## Text
**********

Tuesday, September 7, 2010

How Do You Identify A Truther?

Yes, how do you identify a "Truther"?

The main stream media has often projected the image of a cave man as the antithesis of the Truther.

The "cave men did it" is the essence of the official 9/11 story, but the Truther finds that to be an improbable story.

Recently a well known New York Times reporter wanted to know more about the answer to the question, so he surreptitiously went to a gathering of those folks to find out:
... on Aug. 15 I got an up-close look at the phenomenon when I attended a meeting of Truthers that just happened to be held ... about 20 miles from my house.

The thing about people who hold beliefs you find unbelievable (in two senses) is that they are in most other respects just like you and your friends.

...

The star turn was taken by architect Richard Gage, founding member of Architects & Engineers for Truth, a group, he said, of 1,200 experts in the area of the construction and destruction of tall buildings. It was Gage, the man of science and the scientific method (another stock character), who laid out the basic thesis from which everything else grew. The twin towers could not have been brought down by fire. A fire, however intense, would have left the steel girders standing, perhaps at an odd angle. The way the towers fell — in free fall, straight down, in only 7 seconds — shows clearly, Gage declared, that the cause was controlled demolition by explosives placed next to the support structures and detonated in a precisely timed sequence. In short, destruction from the inside by insiders and not by a rag-tag group of fanatics who were incapable of flying the planes they supposedly deployed with incredible skill.

**********

## What the exercise asks
Reproduce the passage of the post about identifying a Truther from "Tuesday, September 7, 2010" up to and including "and your friends.". The lines that come after this post are separate material and have no connection to it.

## Raw data
**********

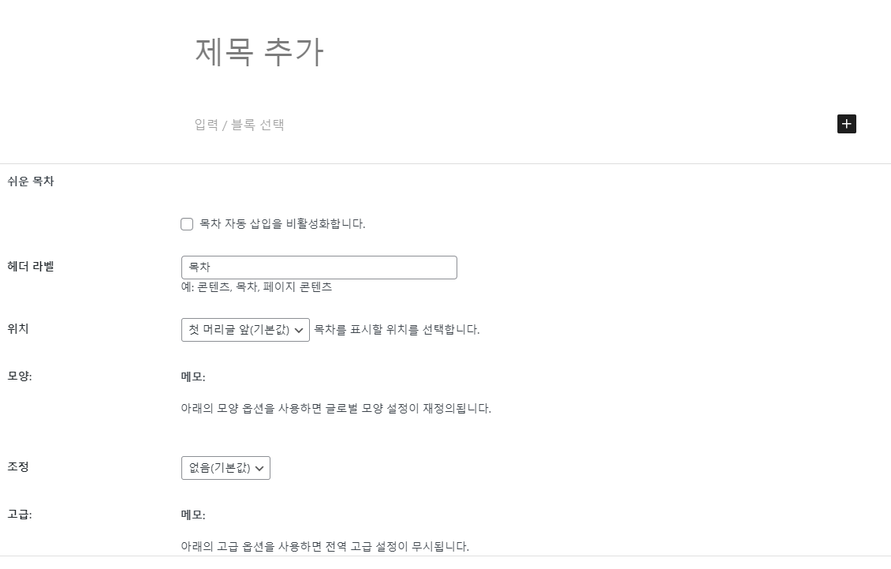The image size is (891, 569).
Task: Focus the 헤더 라벨 input containing 목차
Action: click(x=319, y=267)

**********

## Exercise result
Tuesday, September 7, 2010

How Do You Identify A Truther?

Yes, how do you identify a "Truther"?

The main stream media has often projected the image of a cave man as the antithesis of the Truther.

The "cave men did it" is the essence of the official 9/11 story, but the Truther finds that to be an improbable story.

Recently a well known New York Times reporter wanted to know more about the answer to the question, so he surreptitiously went to a gathering of those folks to find out:
... on Aug. 15 I got an up-close look at the phenomenon when I attended a meeting of Truthers that just happened to be held ... about 20 miles from my house.

The thing about people who hold beliefs you find unbelievable (in two senses) is that they are in most other respects just like you and your friends.